— Passage —
--*--

The album received very positive reviews from music critics. AllMusic's Eduardo Rivadavia wrote that "the "progressive" label still looms tall among the top three or four genre descriptions applicable to Enslaved's ever-complex and unpredictable sound (psychedelics not so much this time around), and the fact that black metal does too is all that longtime acolytes could ask from a band honorable enough to hang onto their musical roots while constantly intriguing and captivating them with new experiments." Sputnikmusic's Adam Thomas gave the album a perfect score, describing it as the band's "masterwork". He particularly praised the band's ability to combine their black metal sound with much more diverse influences, writing that "It is truly astounding the way Enslaved continue to find new ways of combining their downright primeval and bestial minimalist metal framework with heavenly leads and progressive flourishes without ever faltering." PopMatters' also praised the band's songwriting, writing that "What's been at the core of Enslaved's music from 2004's Isa and onward is not heaviness and aggression, but rather dynamics. They've been getting better and better at offsetting the chilly atmospherics and pulverizing brutality with contemplative moments that stress melody, but Axioma Ethica Odini is so adept at shifting gears that the band makes it feel effortless." Concluding his review, "Axioma Ethica Odini is less a reinvention by Enslaved than an encapsulation of all of the strongest aspects of their music over the past decade. Theirs remains one of the most distinct sounds in all of metal, and while they've never been short of inspiration on record, they've outdone themselves here with their best album since 2003.

--*--

— Provided material —
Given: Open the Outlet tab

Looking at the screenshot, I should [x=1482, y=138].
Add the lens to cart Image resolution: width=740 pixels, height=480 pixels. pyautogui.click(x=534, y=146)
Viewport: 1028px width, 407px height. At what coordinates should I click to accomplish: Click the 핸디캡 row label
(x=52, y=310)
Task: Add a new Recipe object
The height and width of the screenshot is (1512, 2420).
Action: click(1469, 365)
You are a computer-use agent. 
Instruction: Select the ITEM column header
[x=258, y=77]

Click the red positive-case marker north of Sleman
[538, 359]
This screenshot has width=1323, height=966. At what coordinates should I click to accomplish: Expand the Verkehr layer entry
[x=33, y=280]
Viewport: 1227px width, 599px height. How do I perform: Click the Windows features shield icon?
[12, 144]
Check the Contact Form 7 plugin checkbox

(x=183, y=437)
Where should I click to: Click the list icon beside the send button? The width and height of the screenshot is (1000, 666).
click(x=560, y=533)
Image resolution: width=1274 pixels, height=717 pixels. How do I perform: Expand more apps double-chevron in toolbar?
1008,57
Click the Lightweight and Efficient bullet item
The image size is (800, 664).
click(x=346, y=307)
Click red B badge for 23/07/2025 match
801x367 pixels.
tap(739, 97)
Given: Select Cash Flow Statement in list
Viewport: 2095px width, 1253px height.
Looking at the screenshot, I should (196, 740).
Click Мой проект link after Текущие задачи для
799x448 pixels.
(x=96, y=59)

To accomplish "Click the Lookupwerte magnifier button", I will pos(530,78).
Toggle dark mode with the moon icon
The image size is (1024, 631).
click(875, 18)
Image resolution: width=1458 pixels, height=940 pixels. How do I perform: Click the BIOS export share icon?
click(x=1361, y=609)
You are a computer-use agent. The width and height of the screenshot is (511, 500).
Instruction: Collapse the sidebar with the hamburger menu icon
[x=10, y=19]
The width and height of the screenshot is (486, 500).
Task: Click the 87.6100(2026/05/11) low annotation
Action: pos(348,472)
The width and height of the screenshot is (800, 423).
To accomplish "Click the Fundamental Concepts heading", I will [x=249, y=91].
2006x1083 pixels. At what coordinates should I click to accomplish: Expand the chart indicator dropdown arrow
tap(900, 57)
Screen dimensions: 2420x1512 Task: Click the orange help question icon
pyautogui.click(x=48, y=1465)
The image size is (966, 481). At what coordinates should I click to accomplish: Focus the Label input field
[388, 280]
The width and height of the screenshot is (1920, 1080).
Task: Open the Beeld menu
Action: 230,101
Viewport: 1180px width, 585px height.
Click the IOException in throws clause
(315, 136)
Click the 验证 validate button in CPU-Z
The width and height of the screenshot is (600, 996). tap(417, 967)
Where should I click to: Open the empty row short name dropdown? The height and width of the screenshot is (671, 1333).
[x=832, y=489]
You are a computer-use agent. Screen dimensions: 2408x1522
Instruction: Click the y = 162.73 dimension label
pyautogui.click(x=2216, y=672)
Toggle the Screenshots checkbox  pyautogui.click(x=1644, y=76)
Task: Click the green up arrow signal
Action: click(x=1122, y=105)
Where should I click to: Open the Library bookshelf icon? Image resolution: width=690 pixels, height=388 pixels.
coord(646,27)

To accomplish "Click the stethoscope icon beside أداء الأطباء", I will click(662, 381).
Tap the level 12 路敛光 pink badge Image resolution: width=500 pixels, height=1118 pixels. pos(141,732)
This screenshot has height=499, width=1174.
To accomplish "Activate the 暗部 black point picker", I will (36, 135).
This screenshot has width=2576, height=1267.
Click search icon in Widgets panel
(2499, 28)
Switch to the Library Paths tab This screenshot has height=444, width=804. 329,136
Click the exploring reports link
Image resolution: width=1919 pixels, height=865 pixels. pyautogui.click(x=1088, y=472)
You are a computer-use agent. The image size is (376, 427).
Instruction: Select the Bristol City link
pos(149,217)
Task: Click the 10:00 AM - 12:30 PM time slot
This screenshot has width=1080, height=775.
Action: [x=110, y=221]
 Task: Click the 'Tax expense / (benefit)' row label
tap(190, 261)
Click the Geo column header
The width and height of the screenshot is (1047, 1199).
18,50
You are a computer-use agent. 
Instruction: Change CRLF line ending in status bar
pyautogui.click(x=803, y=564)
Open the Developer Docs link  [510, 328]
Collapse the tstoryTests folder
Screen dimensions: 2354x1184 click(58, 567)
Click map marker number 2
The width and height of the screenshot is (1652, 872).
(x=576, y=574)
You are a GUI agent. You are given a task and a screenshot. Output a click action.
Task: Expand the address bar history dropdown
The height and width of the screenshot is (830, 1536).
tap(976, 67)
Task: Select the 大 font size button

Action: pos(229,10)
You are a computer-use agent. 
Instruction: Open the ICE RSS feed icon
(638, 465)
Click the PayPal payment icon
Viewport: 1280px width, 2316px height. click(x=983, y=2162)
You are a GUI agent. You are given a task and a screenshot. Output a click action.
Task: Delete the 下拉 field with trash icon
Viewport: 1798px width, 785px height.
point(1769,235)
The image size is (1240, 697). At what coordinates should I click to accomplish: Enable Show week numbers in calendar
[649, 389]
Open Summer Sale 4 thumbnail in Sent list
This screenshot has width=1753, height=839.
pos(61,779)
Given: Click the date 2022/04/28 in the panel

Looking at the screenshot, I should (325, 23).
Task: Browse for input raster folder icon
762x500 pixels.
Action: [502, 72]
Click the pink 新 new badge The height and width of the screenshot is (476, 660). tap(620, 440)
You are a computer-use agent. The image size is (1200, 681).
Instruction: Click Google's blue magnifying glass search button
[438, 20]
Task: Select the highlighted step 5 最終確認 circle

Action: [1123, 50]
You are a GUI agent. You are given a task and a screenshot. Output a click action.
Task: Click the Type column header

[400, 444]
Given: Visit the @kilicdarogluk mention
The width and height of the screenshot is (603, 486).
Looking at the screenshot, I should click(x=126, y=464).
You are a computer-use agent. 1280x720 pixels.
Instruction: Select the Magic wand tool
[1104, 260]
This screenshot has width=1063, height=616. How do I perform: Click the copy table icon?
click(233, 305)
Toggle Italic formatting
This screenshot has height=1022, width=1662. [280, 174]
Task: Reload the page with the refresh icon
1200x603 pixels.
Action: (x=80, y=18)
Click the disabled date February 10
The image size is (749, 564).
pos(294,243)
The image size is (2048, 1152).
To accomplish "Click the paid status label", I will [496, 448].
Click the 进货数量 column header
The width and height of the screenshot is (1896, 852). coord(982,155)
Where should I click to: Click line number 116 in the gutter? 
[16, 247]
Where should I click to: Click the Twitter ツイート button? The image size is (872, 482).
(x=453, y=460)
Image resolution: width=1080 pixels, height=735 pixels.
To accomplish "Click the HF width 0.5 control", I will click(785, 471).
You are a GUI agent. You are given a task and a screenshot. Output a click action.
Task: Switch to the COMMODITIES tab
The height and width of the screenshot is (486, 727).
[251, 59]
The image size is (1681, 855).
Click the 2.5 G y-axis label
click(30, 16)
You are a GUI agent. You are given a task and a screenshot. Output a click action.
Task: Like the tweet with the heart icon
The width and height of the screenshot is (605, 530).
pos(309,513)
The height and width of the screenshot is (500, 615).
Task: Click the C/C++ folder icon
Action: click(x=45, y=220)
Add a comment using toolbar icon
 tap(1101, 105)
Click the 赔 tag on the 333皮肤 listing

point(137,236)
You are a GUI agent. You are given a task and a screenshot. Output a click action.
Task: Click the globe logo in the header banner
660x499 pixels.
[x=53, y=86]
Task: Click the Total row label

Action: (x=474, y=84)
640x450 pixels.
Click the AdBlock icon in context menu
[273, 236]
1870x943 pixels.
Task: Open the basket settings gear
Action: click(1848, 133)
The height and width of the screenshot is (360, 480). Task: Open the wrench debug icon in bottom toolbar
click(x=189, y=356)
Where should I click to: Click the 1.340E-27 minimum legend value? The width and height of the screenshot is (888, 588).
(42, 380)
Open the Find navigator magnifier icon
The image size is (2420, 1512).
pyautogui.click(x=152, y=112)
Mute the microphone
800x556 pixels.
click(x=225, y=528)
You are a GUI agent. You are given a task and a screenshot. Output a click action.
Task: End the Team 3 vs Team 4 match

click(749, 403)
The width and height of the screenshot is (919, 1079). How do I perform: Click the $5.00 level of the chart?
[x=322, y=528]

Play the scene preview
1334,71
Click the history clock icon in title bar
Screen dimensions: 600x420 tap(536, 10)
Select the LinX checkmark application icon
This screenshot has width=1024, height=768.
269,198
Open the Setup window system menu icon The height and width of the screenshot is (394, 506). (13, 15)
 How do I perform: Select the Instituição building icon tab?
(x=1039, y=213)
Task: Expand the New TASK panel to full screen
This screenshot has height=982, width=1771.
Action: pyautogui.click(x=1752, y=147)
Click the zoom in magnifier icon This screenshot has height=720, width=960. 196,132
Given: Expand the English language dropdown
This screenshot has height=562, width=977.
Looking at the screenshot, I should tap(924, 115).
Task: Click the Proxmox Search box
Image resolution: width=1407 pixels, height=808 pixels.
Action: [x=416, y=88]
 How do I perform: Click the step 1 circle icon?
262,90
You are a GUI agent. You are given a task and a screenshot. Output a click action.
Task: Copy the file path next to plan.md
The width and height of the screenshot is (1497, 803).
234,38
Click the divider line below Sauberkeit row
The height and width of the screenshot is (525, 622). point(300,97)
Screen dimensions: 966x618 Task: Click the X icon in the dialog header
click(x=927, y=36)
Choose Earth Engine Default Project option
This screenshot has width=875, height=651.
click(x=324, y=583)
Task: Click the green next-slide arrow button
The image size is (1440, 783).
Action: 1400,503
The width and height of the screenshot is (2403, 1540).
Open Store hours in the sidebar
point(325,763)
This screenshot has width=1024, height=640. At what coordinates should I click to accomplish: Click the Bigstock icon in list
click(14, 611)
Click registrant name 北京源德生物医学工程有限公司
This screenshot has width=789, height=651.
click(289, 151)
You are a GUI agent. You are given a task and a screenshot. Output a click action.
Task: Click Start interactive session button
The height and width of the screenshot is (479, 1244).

--*--

— Tasks and exercises —
**A.** In the passage on reviews of Axioma Ethica Odini, does each statement below agree with the text? Answer yes or no for each and quote the deciding words. (i) Sputnikmusic's Adam Thomas gave the album a perfect score. (ii) The PopMatters review says heaviness and aggression have been at the core of Enslaved's music since Isa. (iii) AllMusic's Eduardo Rivadavia finds psychedelics especially prominent on this album.
**B.** Continue the passage on reviews of Axioma Ethica Odini from where it stops.

— Results by task —
**A.**
(i) Yes: "Sputnikmusic's Adam Thomas gave the album a perfect score"
(ii) No: "is not heaviness and aggression, but rather dynamics"
(iii) No: "psychedelics not so much this time around"

**B.**
Professional ratings
Review scores
| Source | Rating |
| Aftenposten (no) | (6/6) |
| Allmusic |  |
| BW&BK | (8/10) |
| Danger Dog | (3.75/5) |
| Decibel | (9/10) |
| Metal Hammer (de) | (7/7) |
| Sputnikmusic |  |
| PopMatters |  |

=== Accolades ===

| Publication | Award | Rank |
|---|---|---|
| About.com | 2010 Best Heavy Metal Albums | 1 |
| AllMusic | Favorite Metal Albums of 2010 | - |
| Metal Hammer | Album of the month | 1 |
| PopMatters | Best Metal Albums of 2010 | 4 |
| Spellemannprisen | Best Metal Album of 2010 | - |
| Stereogum | Top 50 Metal Albums of 2010 | 31 |

==Track listing==

| No. | Title | Lyrics | Length |
|---|---|---|---|
| 1. | "Ethica Odini" | Grutle Kjellson | 7:59 |
| 2. | "Raidho" | Bjørnson | 6:01 |
| 3. | "Waruun" | Bjørnson | 6:42 |
| 4. | "The Beacon" | Kjellson | 5:38 |
| 5. | "Axioma" | Kjellson, Bjørnson | 2:20 |
| 6. | "Giants" | Kjellson | 6:37 |
| 7. | "Singular" | Bjørnson | 7:43 |
| 8. | "Night Sight" | Bjørnson | 7:36 |
| 9. | "Lightening" | Kjellson | 7:51 |
| Total length: |  |  | 58:27 |

Bonus 7-inch EP
| No. | Title | Length |
|---|---|---|
| 1. | "Jotunblod (Doom)" | 5:10 |
| 2. | "Migration" | 4:56 |
| Total length: |  | 10:06 |

==Personnel==
- Grutle Kjellson (K. Grutle) – bass, vocals, additional synthesizer
- Ivar Bjørnson (I. S. Peersen) – lead & rhythm guitars, synthesizer
- Arve Isdal – lead & rhythm guitars
- Herbrand Larsen – keyboards, synthesizers, organ, vocals
- Cato Bekkevold – drums, percussion

==Production==
- Arranged By Enslaved; Published By Sony/ATV Music Scandinavia
- Produced by Ivar Bjørnson, Grutle Kjellson, Herbrand Larsen (with Iver Sandoy co-producing drums)
- Engineered By Iver Sandoy (at Duper & Solslottet Studios), Ivar Bjørnson, Arve Isdal & Herbrand Larsen
- Mixed by Jens Bogren at Fascination Street Studios in Örebro, Sweden
- Mastered by Chris Sansom at Propeller Music Division in Oslo, Norway
  - (Note: Ivar, Herbrand & Arve handled the engineering at Earshot Studios as a team, while Ivar handled the engineering at Peersen Studios by himself.)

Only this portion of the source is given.